# Training a Model
The 'ft_pretrained_100k.pth' model in /streamlit_utils/models/ is a model pretrained on a large number of possibly correct SMILE strings, then fine tuned on the 303 molecules in the dataset. While this model has information on SMILE structure, it still needs to be fine tuned to predict a target variable.

The column names and therefore variables which can be predicted:
- OB(CO2) : oxygen balance with respect to CO2
- r0 : density
- HGAS : gas-phase formation enthalpy
- HSUB : sublimation enthalpy
- Q : heat of explosion
- V : detonation velocity
- p : detonation pressure
- EG : gurney energy
- h50(obs) : drop weight impact height measured

In [1]:
target_var_index = 7 # Default is detonation velocity
model_name = 'density'

k = 10 # k-fold cross validation

In [2]:
from launcher_of_sm import train_predictor

train_predictor(data_path='data/Dm.csv', 
                pretrained_path='streamlit_utils/models/ft_pretrained_100k.pth', 
                target_index=target_var_index, 
                epochs=100, 
                k=k, # k-fold cross validation, 
                SMILE_enumeration_level=50, # determines amount of training data - use 50/100
                save_filename=model_name,
                )

Tokens: [' ', '#', '(', ')', '-', '/', '1', '2', '3', '4', '=', 'C', 'Cl', 'F', 'N', 'O', '[C@@H]', '[N+]', '[N-]', '[O-]', '[n+]', '[nH]', '^', 'c', 'n', 'o']
Property name: r0


  valid_y = torch.tensor(valid_y, dtype=torch.float).to(device)
Training density-0: 100%|██████████| 100/100 [00:52<00:00,  1.92epoch/s]
Training density-1: 100%|██████████| 100/100 [00:57<00:00,  1.74epoch/s]
Training density-2: 100%|██████████| 100/100 [00:58<00:00,  1.72epoch/s]
Training density-3: 100%|██████████| 100/100 [00:58<00:00,  1.70epoch/s]
Training density-4: 100%|██████████| 100/100 [00:58<00:00,  1.71epoch/s]
Training density-5: 100%|██████████| 100/100 [00:59<00:00,  1.69epoch/s]
Training density-6: 100%|██████████| 100/100 [00:57<00:00,  1.73epoch/s]
Training density-7: 100%|██████████| 100/100 [00:58<00:00,  1.72epoch/s]
Training density-8: 100%|██████████| 100/100 [00:58<00:00,  1.70epoch/s]
Training density-9: 100%|██████████| 100/100 [00:57<00:00,  1.74epoch/s]


--- Final Results ---
mae 0.01084136874445023
rmse 0.01882944650298795
r2 0.9539277071865216
Time: 734.3068132400513


### Select best model

In [3]:
import pandas as pd
import os

BEST_MODEL_CRITERIA = 'r2'

# Identify best performing model
training_performance = pd.read_csv(f'training_records/{model_name}_Train_Performance.csv')
best_index = training_performance.idxmax()[BEST_MODEL_CRITERIA]

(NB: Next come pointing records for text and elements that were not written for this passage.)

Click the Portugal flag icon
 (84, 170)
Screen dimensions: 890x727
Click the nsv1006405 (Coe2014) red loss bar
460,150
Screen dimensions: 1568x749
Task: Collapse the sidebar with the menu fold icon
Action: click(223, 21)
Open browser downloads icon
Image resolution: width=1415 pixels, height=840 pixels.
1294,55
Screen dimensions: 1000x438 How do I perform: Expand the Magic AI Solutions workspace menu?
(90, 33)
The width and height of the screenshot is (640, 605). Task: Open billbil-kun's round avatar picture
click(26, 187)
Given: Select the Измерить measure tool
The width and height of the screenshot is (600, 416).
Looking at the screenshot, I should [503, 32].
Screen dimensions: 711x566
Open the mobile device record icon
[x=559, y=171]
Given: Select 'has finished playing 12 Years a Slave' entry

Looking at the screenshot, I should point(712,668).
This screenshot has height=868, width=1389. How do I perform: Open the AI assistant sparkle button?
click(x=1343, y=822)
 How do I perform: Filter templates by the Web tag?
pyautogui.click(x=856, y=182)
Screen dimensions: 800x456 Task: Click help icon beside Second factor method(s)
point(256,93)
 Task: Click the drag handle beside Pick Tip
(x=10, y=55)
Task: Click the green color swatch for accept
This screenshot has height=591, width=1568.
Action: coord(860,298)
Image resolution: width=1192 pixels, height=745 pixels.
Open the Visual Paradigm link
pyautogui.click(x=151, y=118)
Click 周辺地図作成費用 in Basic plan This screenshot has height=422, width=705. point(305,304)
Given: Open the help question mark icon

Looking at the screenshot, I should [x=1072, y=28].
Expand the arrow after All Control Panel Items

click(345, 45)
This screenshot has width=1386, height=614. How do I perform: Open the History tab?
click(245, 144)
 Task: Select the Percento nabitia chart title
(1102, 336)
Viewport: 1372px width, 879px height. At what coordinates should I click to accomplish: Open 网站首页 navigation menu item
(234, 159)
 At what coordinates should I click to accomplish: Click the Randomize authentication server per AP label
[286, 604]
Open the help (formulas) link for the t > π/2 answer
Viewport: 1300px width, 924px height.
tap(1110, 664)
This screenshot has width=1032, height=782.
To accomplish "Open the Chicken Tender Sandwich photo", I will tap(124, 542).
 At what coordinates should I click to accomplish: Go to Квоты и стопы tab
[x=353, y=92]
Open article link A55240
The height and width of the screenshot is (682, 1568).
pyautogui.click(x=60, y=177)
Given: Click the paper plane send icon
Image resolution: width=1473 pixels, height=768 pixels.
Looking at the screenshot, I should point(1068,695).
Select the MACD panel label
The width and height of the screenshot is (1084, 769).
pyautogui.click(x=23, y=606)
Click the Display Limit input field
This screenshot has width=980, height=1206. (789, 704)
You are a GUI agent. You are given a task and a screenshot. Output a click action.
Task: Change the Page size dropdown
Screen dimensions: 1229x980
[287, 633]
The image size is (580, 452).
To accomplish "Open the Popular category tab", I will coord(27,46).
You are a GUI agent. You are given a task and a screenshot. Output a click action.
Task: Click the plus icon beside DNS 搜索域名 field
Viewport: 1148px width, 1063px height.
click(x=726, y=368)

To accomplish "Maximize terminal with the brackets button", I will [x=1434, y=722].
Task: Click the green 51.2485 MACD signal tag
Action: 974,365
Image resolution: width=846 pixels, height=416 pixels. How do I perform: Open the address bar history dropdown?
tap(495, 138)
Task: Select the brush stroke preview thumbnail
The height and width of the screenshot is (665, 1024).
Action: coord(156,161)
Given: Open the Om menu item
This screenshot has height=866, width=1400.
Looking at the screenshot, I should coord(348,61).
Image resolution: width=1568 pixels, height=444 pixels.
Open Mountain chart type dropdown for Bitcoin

# Move to streamlit models folder and delete other models
for i in range(k):
    if i != best_index and os.path.exists(f'training_records/{model_name}-{i}.pth'):
        os.remove(f'training_records/{model_name}-{i}.pth')

if os.path.exists(f'training_records/{model_name}_Train_Performance.csv'):
    os.remove(f'training_records/{model_name}_Train_Performance.csv')

if os.path.exists(f'training_records/{model_name}-{best_index}.pth'):
    os.rename(f'training_records/{model_name}-{best_index}.pth', f'streamlit_utils/models/{model_name}.pth')


# Prediction
Input needs to be a CSV with one column of SMILE strings

Only one variable is predicted at a time as each model is seperate

It always calculates and writes the Synthetic Acessability (SA) scores as well

In [4]:
from launcher_of_sm import score

molecules_file = 'three_isomers.csv'
save_filename = 'three_isomers_density.csv' # note - only one variable is predicted at a time

# Change these if you wish to predict a different variable from the one trained above
model_file = f'streamlit_utils/models/{model_name}.pth'
predict_var_index = target_var_index 

score(train_data_path='data/Dm.csv', 
      data_path=molecules_file, 
      model_path=model_file, 
      saving_path=save_filename, 
      SMILE_index_1=0, 
      SMILE_index_2=0, 
      target_index=predict_var_index)

Excluding smile due to an unknown token. O=[N+](C1=NON=C1[N]2=C([N+]([O-])=O)NC([N+]([O-])=O)=N2)[O-]